Seems like it could be a useful check.
The browser plugin has a button next to each password to check if it’s known to be compromised.
It’s also in the Win and MacOS desktop apps and the web vault.
Only place I don’t see it is IOS app.
Recently, Mozilla also started its new free service Firefox Monitor allowing users to check if their email or other details are being breached by third parties. this service seems really helpful and also offers to generate notifications to selected users who enroll with the service by signing it up. for more details, check the news here.
Firefox Monitor Data Breach Service Launched
Will this feature be implemented?
If I check my email address in the Data Breach Report the I get 8 results.
But how is this information helpful for users?
All of them have a Breach Occurred date like this:
I have to open every entry (8 entries) manually in Bitwarden and check if I have changed the password after the breach date.
And if I run this report again, I still get the 8 results.
What If I get 9 results?
Then I have to check each entry manually again?
Or write down what entries are OK (also manual action required).
Make it more user friendly
I KeePass I use the “Have I Been Pwned” plugin.
This plugin compares the modification date of the password of each entry and compares this password change date with the information provided by “Have I Been Pwned”.
In KeePass I get zero results (because I changed the passwords after the breach dates).
If I deactivate the checkbox “Only check entries that have not changed since the brach” then I get 10 results.
The reason for this is that I have checked “By Site/Service” and here all entries are listed (also with other email addresses, like my work email or my old email address).
Bitwarden does not report any matches for these alternate email addresses (because Bitwarden checks by “Username/Email Address”.
Here you see the results of the breach check “By Site/Service” in KeePass:
You see that there are multiple values in the field “Username” (at some services I have the email address, at some I have just a shot username).
And you see the columns “Password Changed” and “Breach Date”
@kspearrin Please tell me if I should send you additional data/information.
Chrome password manager has a feature that alerts you every time you login using a potentially compromised password/account. While Bitwarden has a feature like this its buried in the menu and not as effective. Some sort of notification would be better at alerting people that there password might be compromised from a known breach & they should change their password.
Please consider adding a notification to the browser extensions that alerts/notifies users with a popup/etc to change their password when they login using that password.
Now (2 1/2 years later) I come back to this suggestion.
Here I have a question.
I receive newsletters from HIBP (Have I Been PWND) when there is a new breach.
I receive them via Microsoft PowerApps and Flow (not from HIBP directly).
These newsletters inform me when a specific service gets hacked (data breach).
Here an example:
Most of these websites I don’t have, but I decided to receive the newsletters to get informed about a breach for any service that I am using.
In my first posting I suggested that Bitwarden checks for breached services too.
So when for example StarTribune has a data breach, then I get informed by the KeePass plugin because I have the URL in my entries.

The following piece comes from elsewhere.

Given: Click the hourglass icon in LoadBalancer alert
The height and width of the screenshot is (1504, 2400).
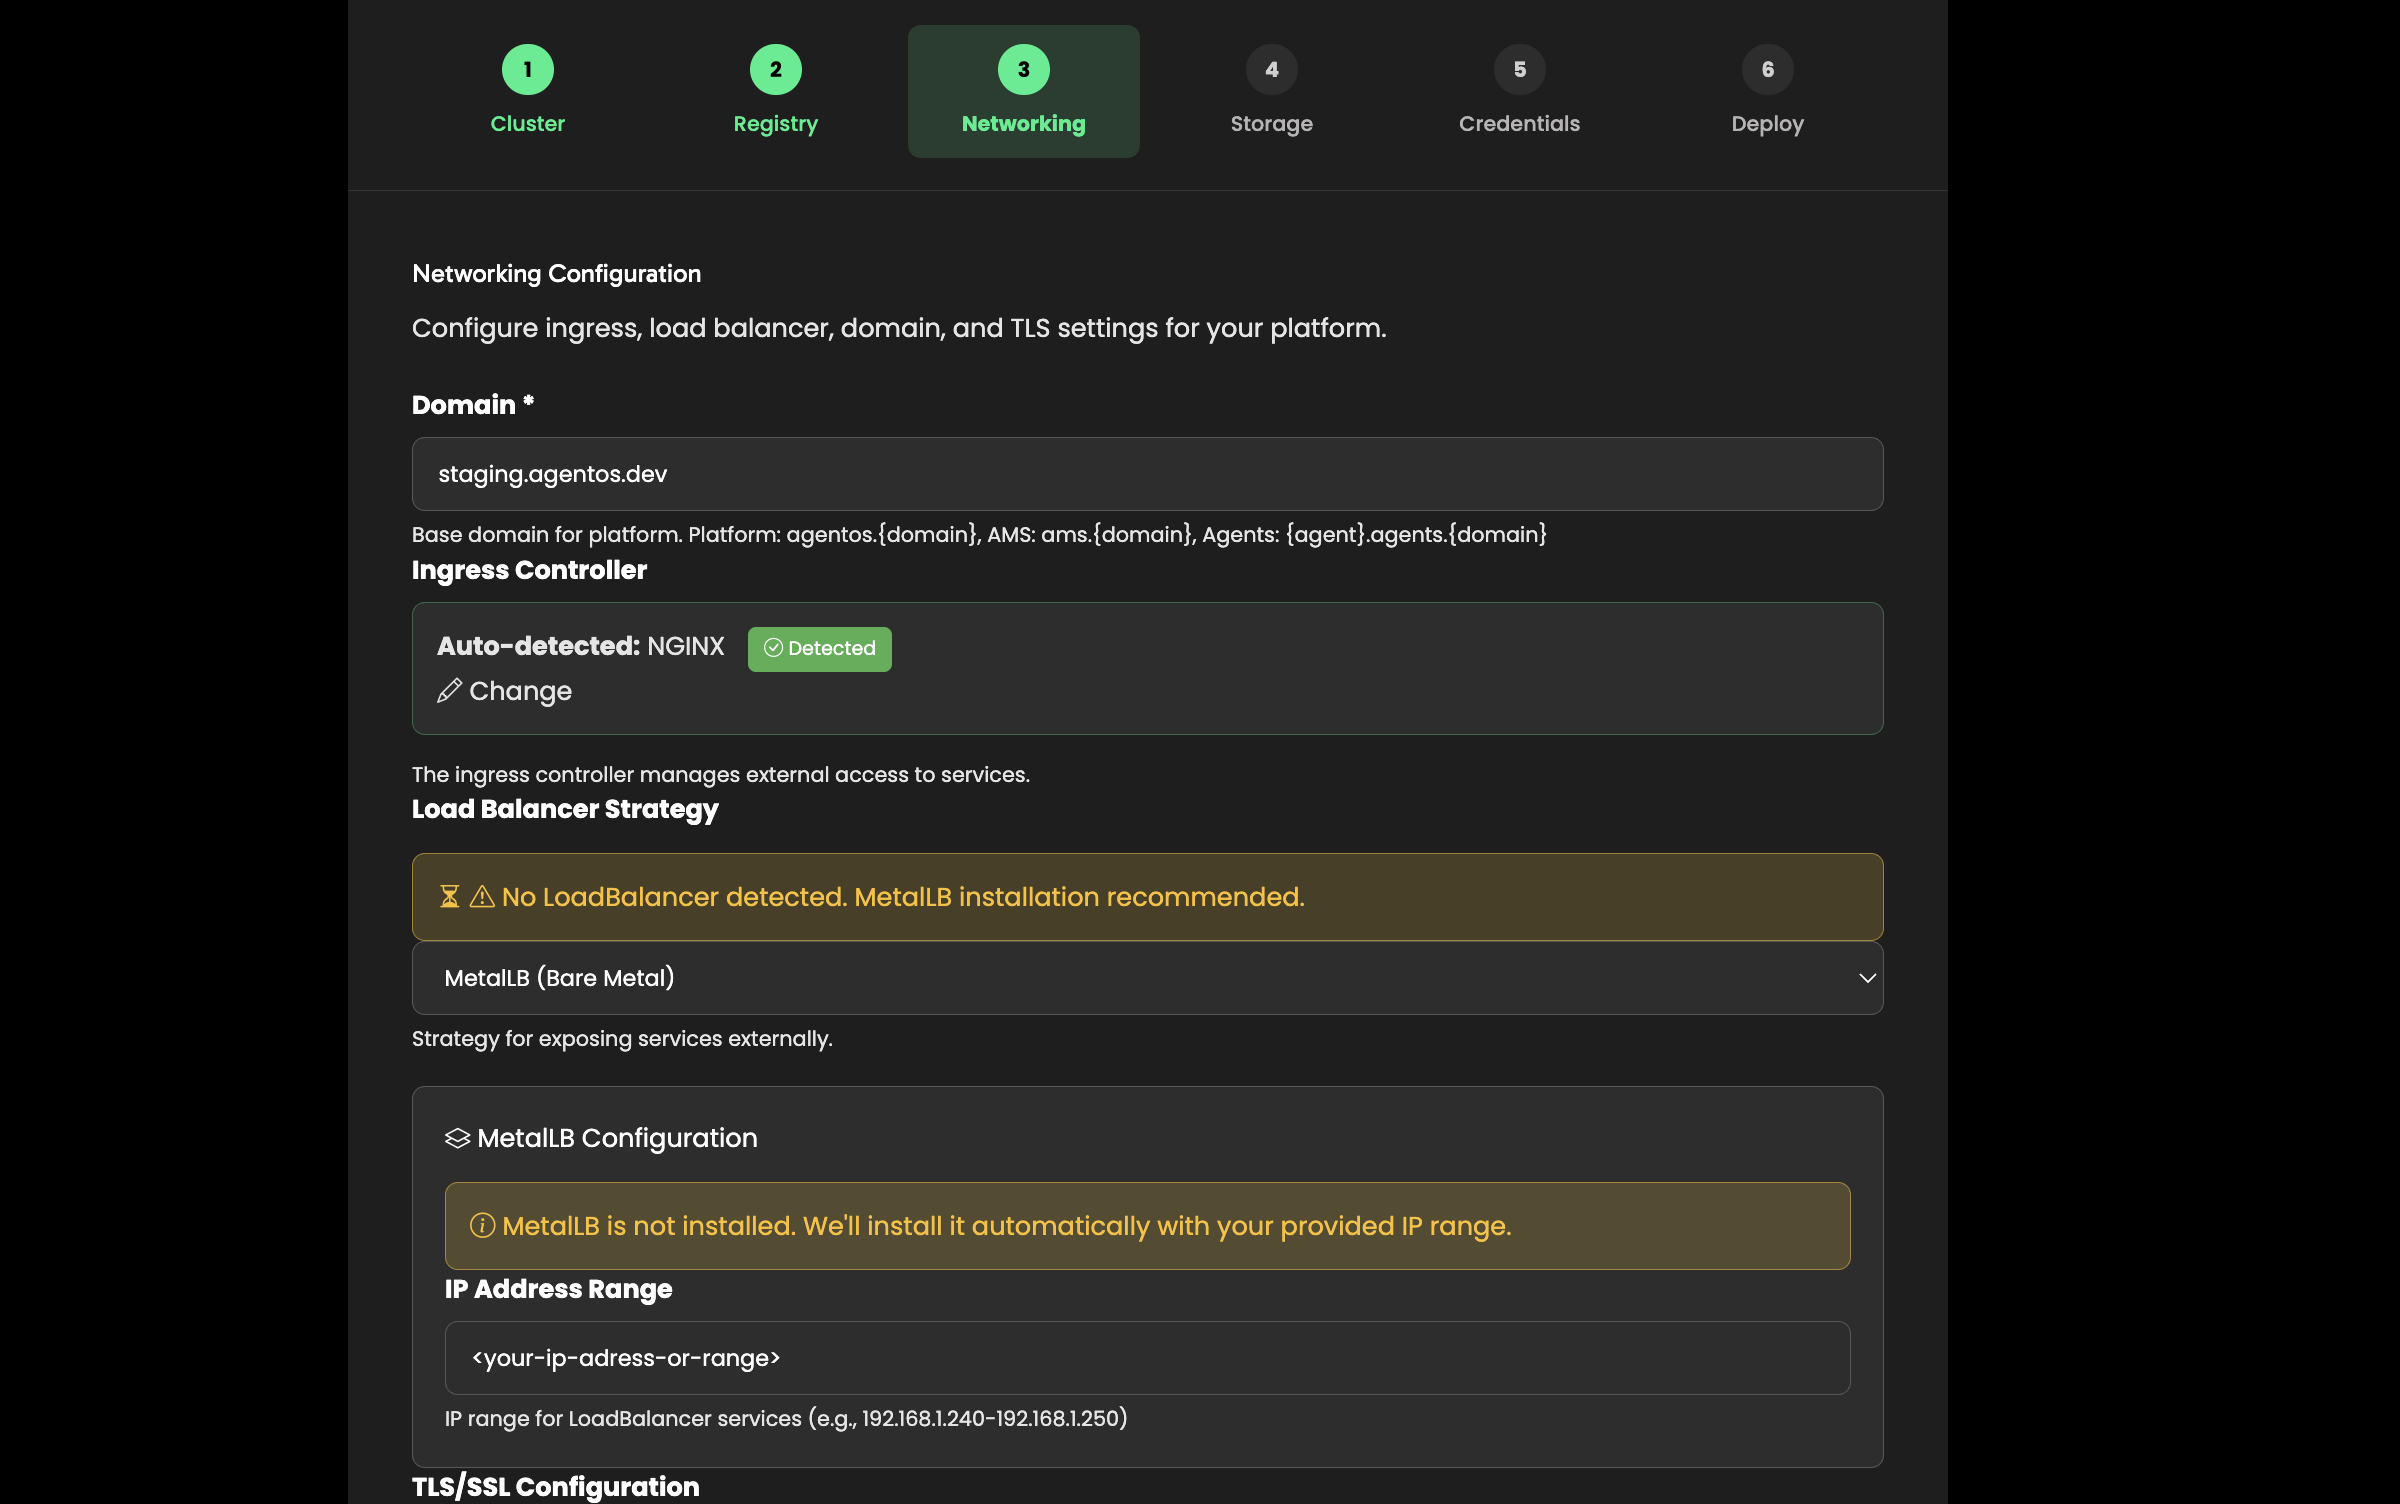Looking at the screenshot, I should coord(450,897).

This plugin warns me no matter what email address I am using.
Meantime much happened in Bitwarden and many new features were implemented.
I am not a security expert, but IMHO I think that this report (Check by Breached Accounts) would be still very useful.
Or am I completely wrong?
The benefit of this solution is that this report also considers the password change date.
When a breach happened 2 years ago and I already changed the password, then everything is OK.
When a breach happened 2 years ago and I did not yet change the password, then I am in real trouble.